Jackson served on the Sixth Circuit until 1893, when President Benjamin Harrison, despite the difference in their respective political parties, nominated him to be an Associate Justice of the Supreme Court of the United States upon the death of Lucius Q. C. Lamar. His nomination was non-partisan, and was announced on February 2, 1893. He was confirmed 16 days later by a unanimous Senate vote at the age of 60. Howell Jackson wrote 46 opinions and four dissents during his service.

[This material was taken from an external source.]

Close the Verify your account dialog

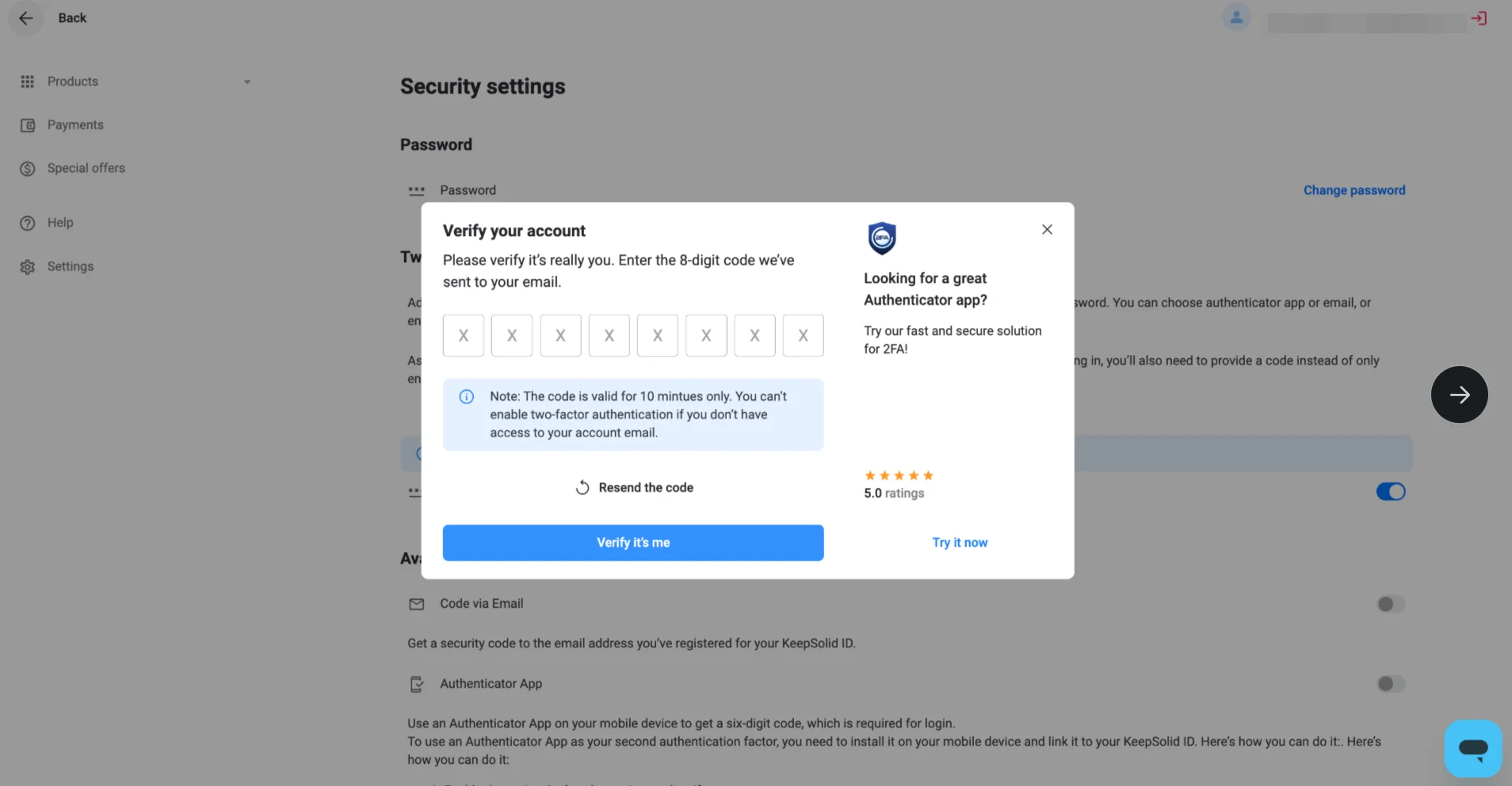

At the end of the Civil War, Howell Jackson became a Democrat. He supported issues such as civil service reforms, creation of an Interstate Commerce Commission, and restrictions of Chinese immigration.
Connections
Mr. Jackson came into contact with Sophia Malloy, the daughter of one of the firm’s banking clients. They formed their own marital partnership in 1859. Together the couple would have six children. Tragedy struck, however, in 1873 when an epidemic of contagious diseases descended on Memphis and claimed Sophia’s life. Following the loss of his wife, Mr. Jackson returned to Jackson, Tennessee, where he formed a new law partnership with General Alexander Campbell. He soon remarried, to Mary E. Harding, whose father, General W. G. Harding, divided his 3,000-acre plantation and stock farm between his two daughters and their families. Howell Jackson and his wife took over part of the plantation while his wife’s sister - fortuitously married to Mr. Jackson’s brother - assumed control of the remaining portion of the plantation.